Rewrite the material below with "dropdown" changed to "drop-down menu" and every other part kept the same. Leave the pictures out of your answer.
** START OF Data records **
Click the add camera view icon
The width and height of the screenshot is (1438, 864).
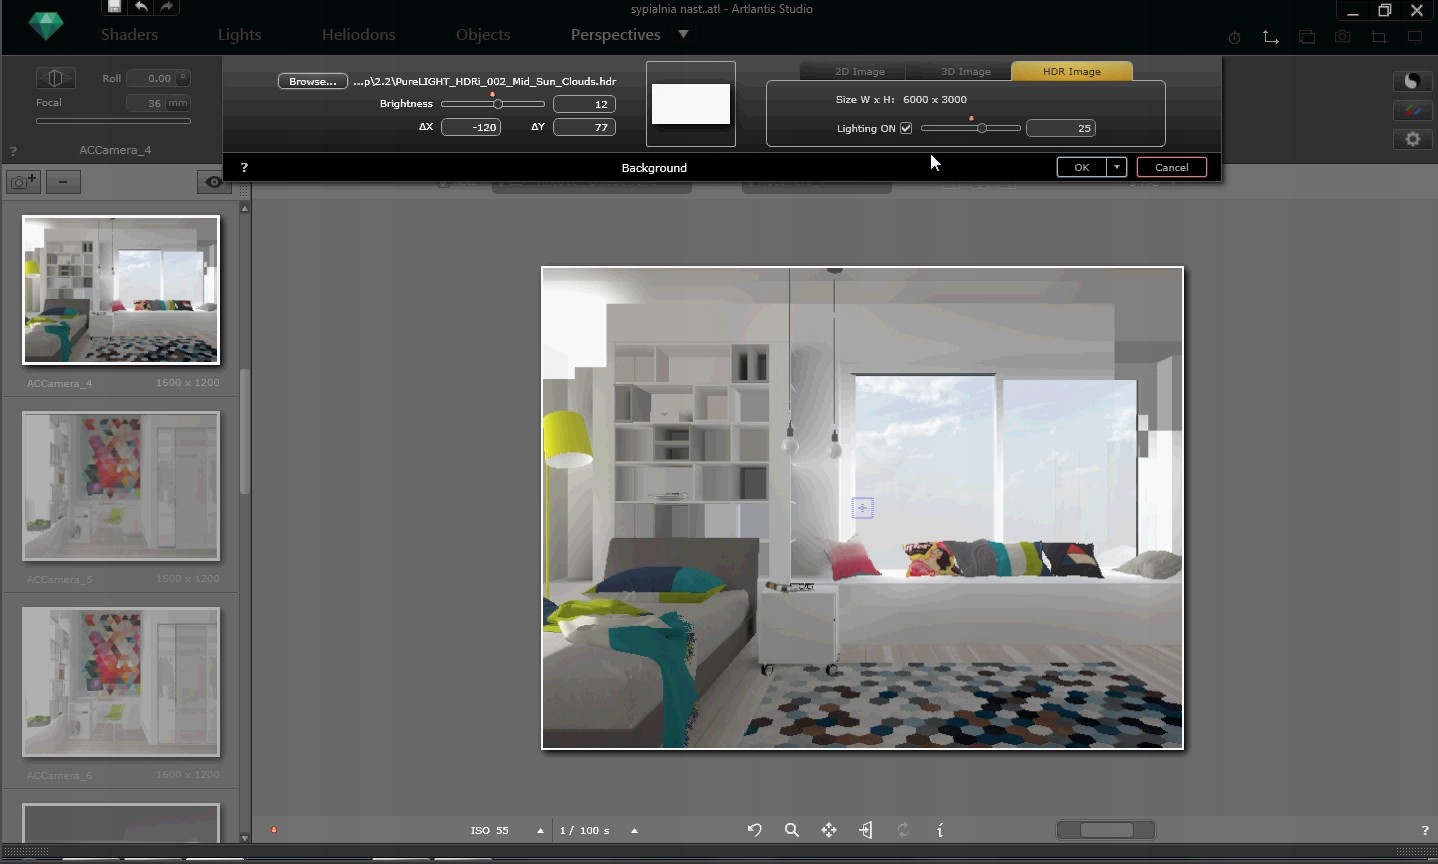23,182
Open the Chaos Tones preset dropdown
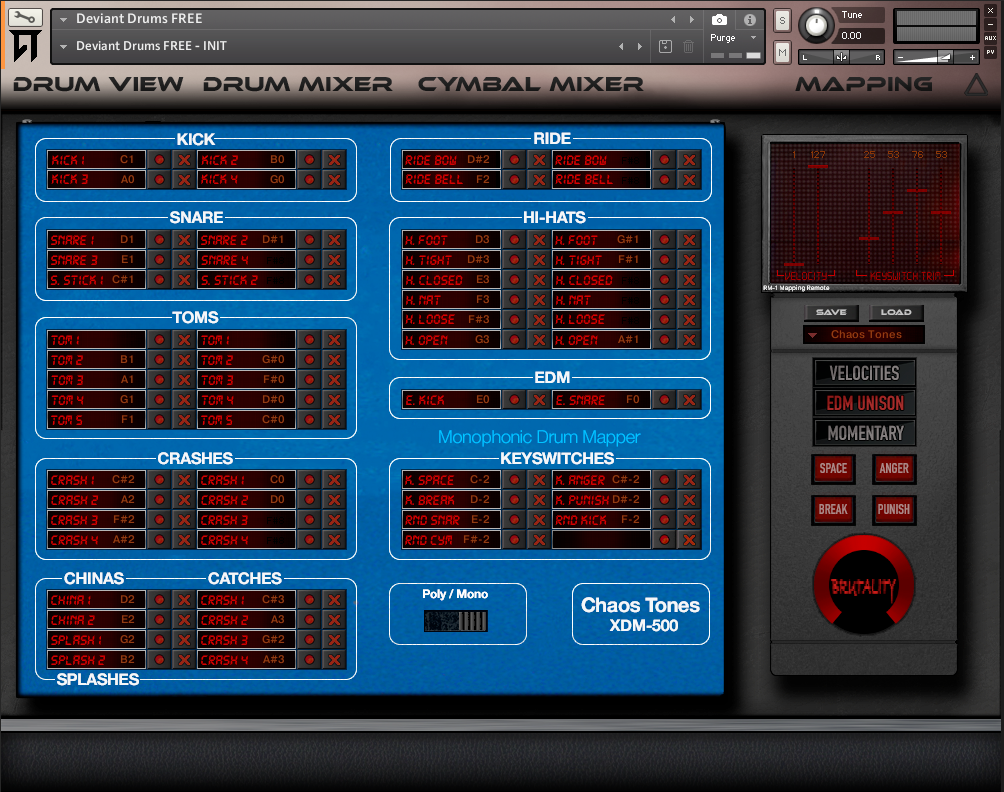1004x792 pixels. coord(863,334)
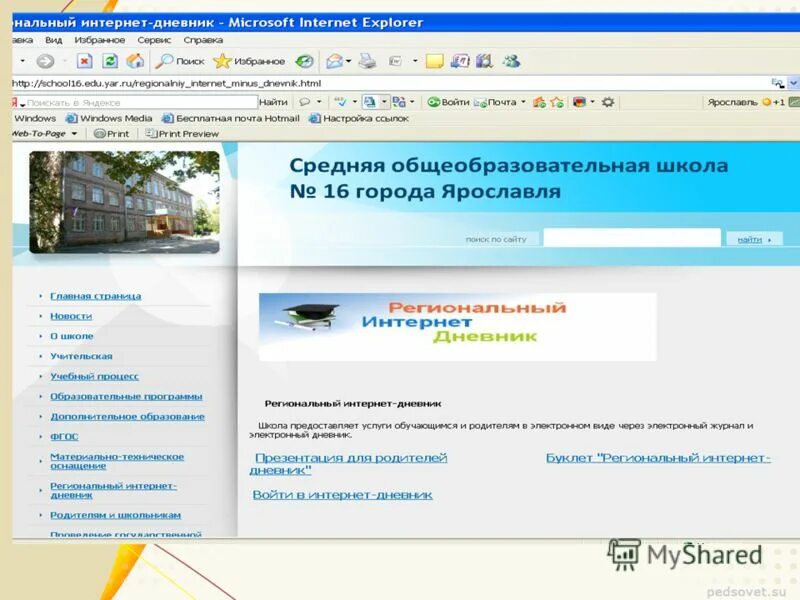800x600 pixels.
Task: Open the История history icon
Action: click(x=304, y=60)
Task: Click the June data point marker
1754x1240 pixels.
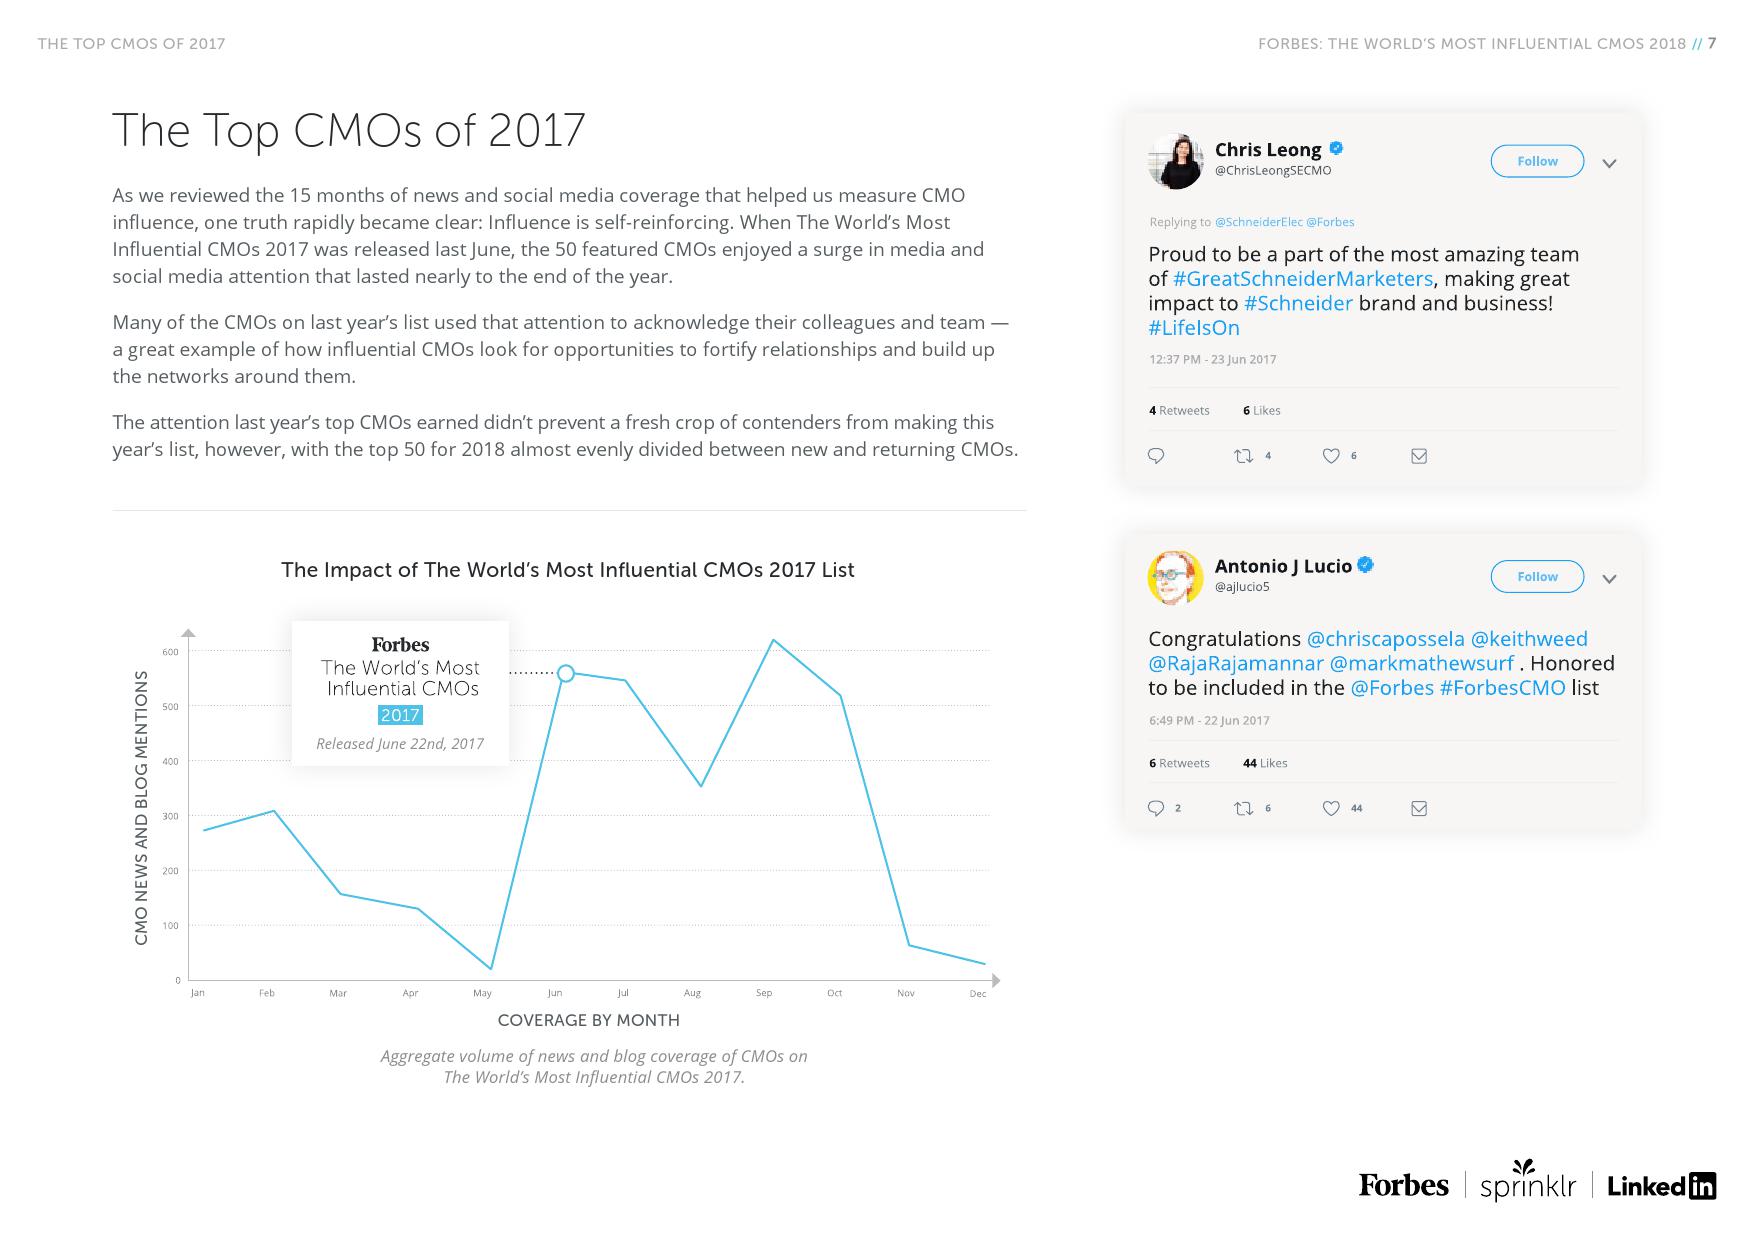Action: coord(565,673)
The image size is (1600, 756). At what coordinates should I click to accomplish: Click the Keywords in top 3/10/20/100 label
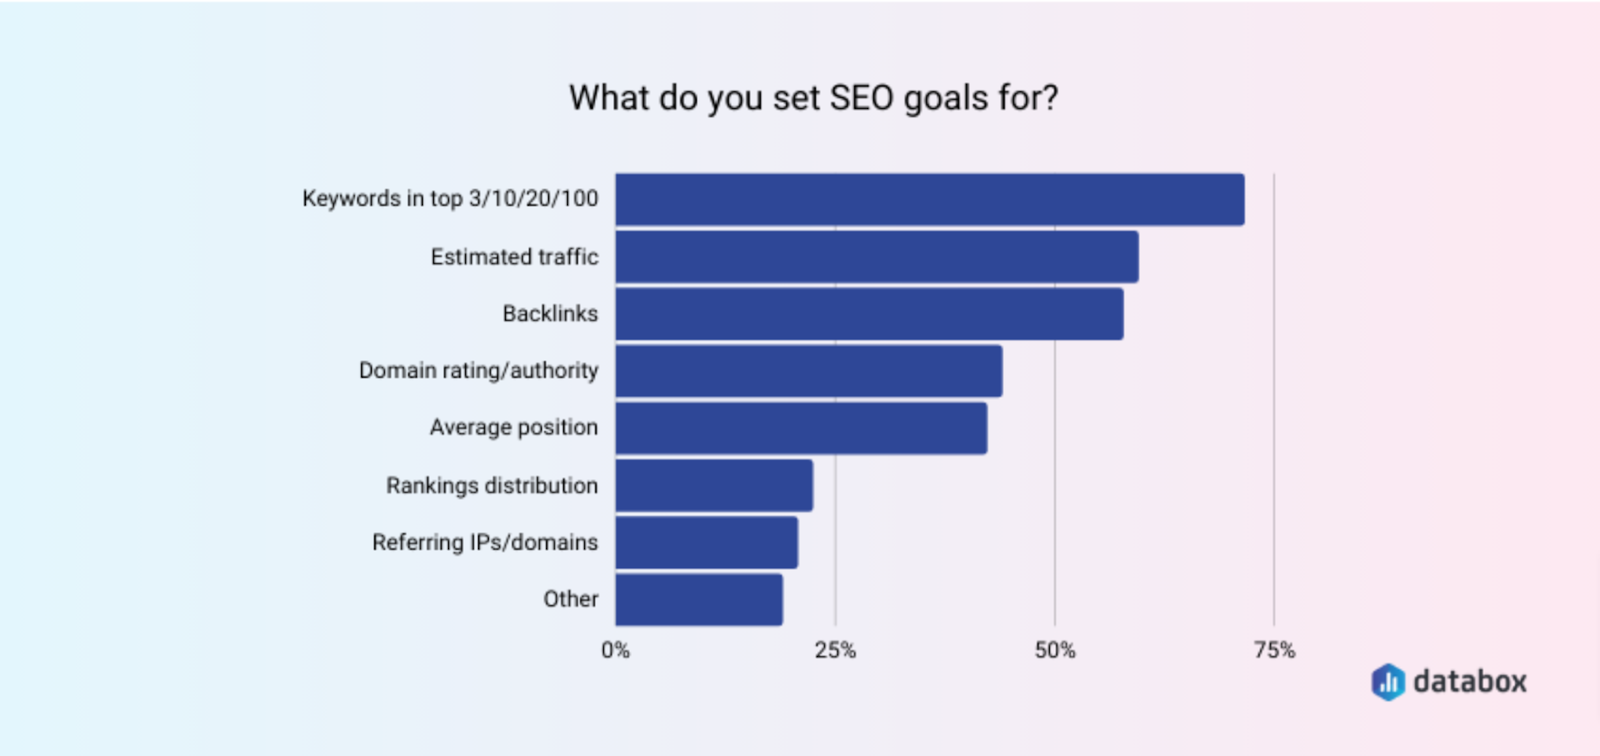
** END OF Data records **
◆ Exercise result ◆
Click the add camera view icon
The width and height of the screenshot is (1438, 864).
23,182
Open the Chaos Tones preset drop-down menu
1004x792 pixels. coord(863,334)
800x600 pixels.
Task: Open the История history icon
Action: click(x=304, y=60)
Task: Click the June data point marker
1754x1240 pixels.
Action: coord(565,673)
The image size is (1600, 756). At what coordinates should I click to accomplish: Click the Keywords in top 3/10/20/100 label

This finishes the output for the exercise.